Я попыталась перебить – он повысил голос.
- Да дослушай же ты хоть раз до конца… Сейчас трубка отрубится и все - я больше не смогу с тобой связаться…
Наверное, самое время было бросить трубку. И пойти искать телефон аварийной службы. Нормальный человек так бы и сделал.
Точно? А теперь еще раз даю вводные. Итак. Отвратительный осенний вечер. Пустая квартира. Темнота. Тишина. И единственная живая душа - невидимый телефонный собеседник. Вы бы повесили трубку?

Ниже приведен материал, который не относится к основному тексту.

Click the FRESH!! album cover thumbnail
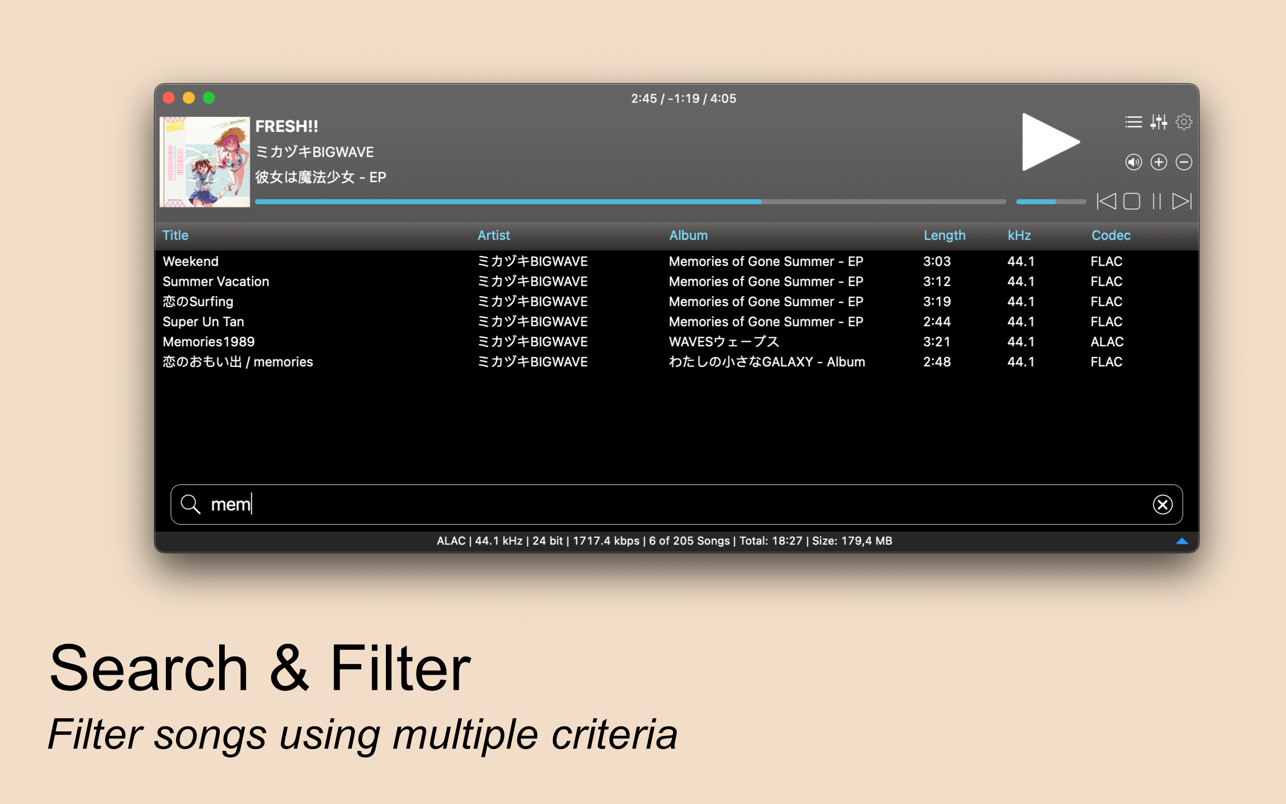 [205, 162]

- Давай начистоту – зачем я тебе такой сдался? Я – неумеха и разгильдяй. Растяпа и неудачник. А не будет меня – появится другой, и, возможно, тебе будет с ним лучше. Хуже не будет – это точно… Знаешь, похоже, я немного болен…
Я слушала. В конце концов, ему просто нужно сказать той, которой он звонит, все эти слова. Трубка отключится – и он их не скажет вообще. Лучше уж я послушаю.
- Я разучился играть - пальцы не слушаются, смычок дребезжит, я не могу больше мучить инструмент!
- Ты на меня не обижайся… Ты – большая молодец, хотя и тоже неудачница… Но в этом – моя вина. Уйду – тебе сразу станет легче.
- Стою на Володарке, смотрю на воду… Все-таки странный город. Устал я от него…
Полетели короткие гудки.
Нормальный человек плюнул бы и забыл о разговоре. И пошел к соседям разузнать, что там со светом. Именно так я и собиралась поступить. Но. Примерно с середины его монолога до меня дошло, что он не с ней прощается, он прощается вообще!
И стало страшно. Захотелось позвонить в милицию, скорую – чтоб нашли этого психа, пока он не натворил чего-нибудь.
А потом дошло, что он не случайно сказал, что стоит на Володарке…
Я сказала себе, что я дура. Я безусловно с собой согласилась. И, натыкаясь на острые углы, помчалась одеваться.
А потом я бежала. Ой, мамочки мои, как же я бежала! Зрелище было еще то – встрепанная толстуха в туфлях на босу ногу несется по лужам, пыхтит, как паровоз, и ревет белугой…Смутно помню испуганные физиономии, высовывающиеся из-под зонтиков.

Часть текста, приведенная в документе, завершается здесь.